ISSN: 2373-6367PPIJ

Pharmacy & Pharmacology International Journal
Research Article
Volume 4 Issue 7 - 2016
Analysis of Microbial Resistance & Prescription Preferences Using Antibiograms
Inderpal kaur*
Department of Surgery, India
Received: October 07, 2016 | Published: December 30, 2015
*Corresponding author: Inderpal kaur, Department of Surgery, Government Medical College,26 sector 4 Ranjit Avenue, Amritsar, Punjab, India, Tel: 9501004136; Email:
Citation: Kaur I (2016) Analysis of Microbial Resistance & Prescription Preferences Using Antibiograms. Pharm Pharmacol Int J 4(7): 00104. DOI: 10.15406/ppij.2016.04.00104

Abstract

Introduction: Hospital antibiogram is a periodic summary of antimicrobial susceptibilities of local bacterial isolates submitted to the hospital's clinical microbiology laboratory. It not only aids clinicians to select the most appropriate empiric therapy, but also in monitoring resistance trends within an institution, thereby optimizing treatment.

Aims: To analyze the susceptibility trends of microbes by using antibiograms; assess the modification in prescribing empirical therapy and examine application of the susceptibility report in clinical practice.

Settings and Design: A retrospective study of culture sensitivity reports and indoor prescriptions from departments of Medicine, Pulmonary medicine, Surgery, Orthopaedics, Obstetrics & Gynaecology & Intensive Care Unit.

Methods and Material: Culture sensitivity reports of samples collected from these specialties were analyzed for the susceptibility pattern of antibiotics. In addition, prescriptions were analysed for the prescribing patterns for antimicrobials.

Statistical analysis used: The data was tabulated using Microsoft Office Excel 2010 and were later compiled to make an antibiogram. Chi-square values were calculated using online software Graphpad Quickcalcs.

Results: After analysing the data it was found that the most common infecting organisms were Pseudomonas aeruginosa, Escherichia coli and Staphylococcus aureus susceptible to amikacin, piperacillin/tazobactam and linezolid. However the prescriptions analysed revealed that the commonly prescribed drugs were ceftriaxone and amoxycillin/clavulanic acid.

Conclusion: Antibiogram is useful in predicting and monitoring the trends of antimicrobial resistance.

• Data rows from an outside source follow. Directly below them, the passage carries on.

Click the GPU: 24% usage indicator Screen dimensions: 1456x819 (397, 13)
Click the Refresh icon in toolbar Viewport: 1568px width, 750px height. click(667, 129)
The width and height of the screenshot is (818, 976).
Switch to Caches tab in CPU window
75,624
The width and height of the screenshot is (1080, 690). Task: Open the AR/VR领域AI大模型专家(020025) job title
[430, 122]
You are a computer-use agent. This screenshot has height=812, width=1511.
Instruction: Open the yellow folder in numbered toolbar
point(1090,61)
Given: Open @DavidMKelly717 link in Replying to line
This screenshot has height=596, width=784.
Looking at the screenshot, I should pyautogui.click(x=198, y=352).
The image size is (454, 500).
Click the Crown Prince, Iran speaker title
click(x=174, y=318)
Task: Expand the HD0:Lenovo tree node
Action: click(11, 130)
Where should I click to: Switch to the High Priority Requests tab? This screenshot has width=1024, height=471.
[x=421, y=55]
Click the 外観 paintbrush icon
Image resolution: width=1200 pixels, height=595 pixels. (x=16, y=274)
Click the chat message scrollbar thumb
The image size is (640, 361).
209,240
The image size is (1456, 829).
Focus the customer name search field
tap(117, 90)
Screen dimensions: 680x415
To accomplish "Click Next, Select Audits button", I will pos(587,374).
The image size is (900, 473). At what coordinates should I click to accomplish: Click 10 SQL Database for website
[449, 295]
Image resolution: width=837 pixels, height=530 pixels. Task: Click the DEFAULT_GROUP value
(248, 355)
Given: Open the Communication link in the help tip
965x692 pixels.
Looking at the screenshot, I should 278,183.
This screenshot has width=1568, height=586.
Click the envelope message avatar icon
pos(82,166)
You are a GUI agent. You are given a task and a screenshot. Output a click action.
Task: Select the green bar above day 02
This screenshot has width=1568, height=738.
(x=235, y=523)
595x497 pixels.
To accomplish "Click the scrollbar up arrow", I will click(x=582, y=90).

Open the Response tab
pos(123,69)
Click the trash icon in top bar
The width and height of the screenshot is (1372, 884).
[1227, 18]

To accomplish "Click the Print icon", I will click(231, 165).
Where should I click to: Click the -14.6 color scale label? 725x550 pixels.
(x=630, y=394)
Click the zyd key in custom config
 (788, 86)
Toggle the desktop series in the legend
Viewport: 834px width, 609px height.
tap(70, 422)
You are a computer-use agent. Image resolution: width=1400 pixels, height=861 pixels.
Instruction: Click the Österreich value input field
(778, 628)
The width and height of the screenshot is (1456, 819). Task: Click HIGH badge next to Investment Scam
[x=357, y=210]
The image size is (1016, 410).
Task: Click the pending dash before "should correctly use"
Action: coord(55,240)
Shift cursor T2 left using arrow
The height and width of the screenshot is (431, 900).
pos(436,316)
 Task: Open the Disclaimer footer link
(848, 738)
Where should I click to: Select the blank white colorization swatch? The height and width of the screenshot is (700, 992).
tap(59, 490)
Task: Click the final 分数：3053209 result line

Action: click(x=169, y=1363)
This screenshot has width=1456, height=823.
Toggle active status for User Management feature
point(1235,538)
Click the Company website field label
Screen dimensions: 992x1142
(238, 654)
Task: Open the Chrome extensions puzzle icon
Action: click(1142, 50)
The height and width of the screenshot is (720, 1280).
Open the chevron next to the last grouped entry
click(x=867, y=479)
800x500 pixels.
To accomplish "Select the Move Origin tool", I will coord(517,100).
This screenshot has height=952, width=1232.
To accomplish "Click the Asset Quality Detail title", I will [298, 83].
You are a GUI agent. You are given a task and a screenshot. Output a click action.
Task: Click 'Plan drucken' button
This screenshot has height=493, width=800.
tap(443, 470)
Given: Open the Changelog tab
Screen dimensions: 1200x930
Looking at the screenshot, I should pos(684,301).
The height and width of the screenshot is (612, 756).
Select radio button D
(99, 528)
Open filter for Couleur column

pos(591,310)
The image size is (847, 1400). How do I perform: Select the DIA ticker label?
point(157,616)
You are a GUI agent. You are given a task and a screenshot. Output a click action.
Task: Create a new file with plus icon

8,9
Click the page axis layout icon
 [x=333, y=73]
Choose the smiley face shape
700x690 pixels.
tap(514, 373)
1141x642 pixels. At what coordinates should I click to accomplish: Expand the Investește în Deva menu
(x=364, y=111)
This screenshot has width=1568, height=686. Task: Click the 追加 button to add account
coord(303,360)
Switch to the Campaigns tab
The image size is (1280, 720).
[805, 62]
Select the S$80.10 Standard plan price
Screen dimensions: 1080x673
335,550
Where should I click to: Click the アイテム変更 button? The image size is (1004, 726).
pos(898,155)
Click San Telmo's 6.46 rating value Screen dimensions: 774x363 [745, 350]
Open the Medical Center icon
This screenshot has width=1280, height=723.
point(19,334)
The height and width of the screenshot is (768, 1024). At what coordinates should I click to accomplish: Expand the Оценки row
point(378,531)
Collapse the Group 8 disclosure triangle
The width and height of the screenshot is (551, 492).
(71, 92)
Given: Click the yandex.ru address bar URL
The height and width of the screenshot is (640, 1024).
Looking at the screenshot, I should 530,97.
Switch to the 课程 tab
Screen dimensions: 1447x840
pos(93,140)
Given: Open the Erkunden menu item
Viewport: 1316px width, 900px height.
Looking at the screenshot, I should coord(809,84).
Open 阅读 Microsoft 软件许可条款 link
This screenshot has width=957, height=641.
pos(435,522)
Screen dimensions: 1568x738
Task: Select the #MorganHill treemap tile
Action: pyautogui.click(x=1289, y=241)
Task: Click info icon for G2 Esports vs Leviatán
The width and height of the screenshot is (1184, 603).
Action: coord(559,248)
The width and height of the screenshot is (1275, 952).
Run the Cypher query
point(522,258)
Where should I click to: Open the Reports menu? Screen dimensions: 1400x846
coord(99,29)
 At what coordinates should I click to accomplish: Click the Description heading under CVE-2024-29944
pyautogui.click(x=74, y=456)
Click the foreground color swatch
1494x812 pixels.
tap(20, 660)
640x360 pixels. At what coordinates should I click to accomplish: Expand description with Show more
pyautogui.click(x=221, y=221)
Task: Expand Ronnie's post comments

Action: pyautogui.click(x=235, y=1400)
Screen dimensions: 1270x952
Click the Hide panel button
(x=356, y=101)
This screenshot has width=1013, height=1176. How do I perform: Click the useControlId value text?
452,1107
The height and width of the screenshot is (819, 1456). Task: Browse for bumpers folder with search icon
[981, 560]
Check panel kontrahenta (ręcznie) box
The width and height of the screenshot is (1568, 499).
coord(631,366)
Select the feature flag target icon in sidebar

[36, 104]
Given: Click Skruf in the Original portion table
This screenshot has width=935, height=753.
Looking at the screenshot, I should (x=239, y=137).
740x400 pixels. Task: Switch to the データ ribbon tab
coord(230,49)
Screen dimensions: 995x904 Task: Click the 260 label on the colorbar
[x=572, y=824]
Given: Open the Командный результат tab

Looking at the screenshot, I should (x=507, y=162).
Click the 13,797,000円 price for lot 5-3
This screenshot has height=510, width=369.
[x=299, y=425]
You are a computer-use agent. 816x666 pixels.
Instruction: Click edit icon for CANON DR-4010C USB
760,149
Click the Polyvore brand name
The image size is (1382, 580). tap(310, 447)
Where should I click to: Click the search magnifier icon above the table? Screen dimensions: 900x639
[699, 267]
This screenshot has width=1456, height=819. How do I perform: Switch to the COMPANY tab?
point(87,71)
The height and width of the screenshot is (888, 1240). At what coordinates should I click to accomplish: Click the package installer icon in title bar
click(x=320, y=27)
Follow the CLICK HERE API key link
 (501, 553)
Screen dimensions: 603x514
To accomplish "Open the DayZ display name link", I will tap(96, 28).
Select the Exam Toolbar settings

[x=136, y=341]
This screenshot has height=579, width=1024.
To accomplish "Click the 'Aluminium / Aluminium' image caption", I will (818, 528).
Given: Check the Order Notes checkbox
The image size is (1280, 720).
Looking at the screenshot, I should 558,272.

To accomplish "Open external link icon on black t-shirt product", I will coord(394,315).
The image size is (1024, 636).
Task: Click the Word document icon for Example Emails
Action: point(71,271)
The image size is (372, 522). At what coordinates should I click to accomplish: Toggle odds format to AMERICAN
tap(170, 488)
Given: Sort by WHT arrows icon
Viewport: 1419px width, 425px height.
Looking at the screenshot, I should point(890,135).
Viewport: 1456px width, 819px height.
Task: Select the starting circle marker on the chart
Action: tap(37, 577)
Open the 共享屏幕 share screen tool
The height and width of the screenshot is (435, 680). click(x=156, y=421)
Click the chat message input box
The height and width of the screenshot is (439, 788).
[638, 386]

The survey revealed a clear mismatch between the sensitivity reports and the prescribing trends which can lead to evolution of multi-drug resistant organisms.

Key Message: To control development of antibiotic resistance institutions should have a multidisciplinary Drug and Therapeutic Committee in place to review and regulate antibiotic prescribing in order to ensure its appropriate use.

Keywords: Drug and therapeutic committee; Empiric therapy; Susceptibility pattern

Introduction

Discovery of antibiotics was one of the most celebrated achievements of modern medicine in 20th century. With the advent of ‘Golden era of antibiotics’, human life-expectancy has significantly increased by cure of previously fatal infections. However, almost half a century after introduction of these ‘Wonder drugs’, the emergence of stubborn, resistant microbes is the biggest threat we are facing right now. Antimicrobial resistance is defined as decrease in susceptibility of a microorganism to an antimicrobial agent to which it was previously sensitive. As a result, standard treatments become ineffective and infections persist and may transmit to others [1]. It’s a matter of global concern since it possesses a significant clinical and financial burden. It is estimated that US$ 30 billion is spent on the cumulative effects of antimicrobial resistance each year including multiple drug regimens, extra hospital days, additional medical care and lost productivity. Studies show that mortality, duration of hospital stay and healthcare costs for patients with methicillin-resistant Staphylococcus aureus (MRSA) infections was higher as compared to methicillin sensitive S.aureus infections [2].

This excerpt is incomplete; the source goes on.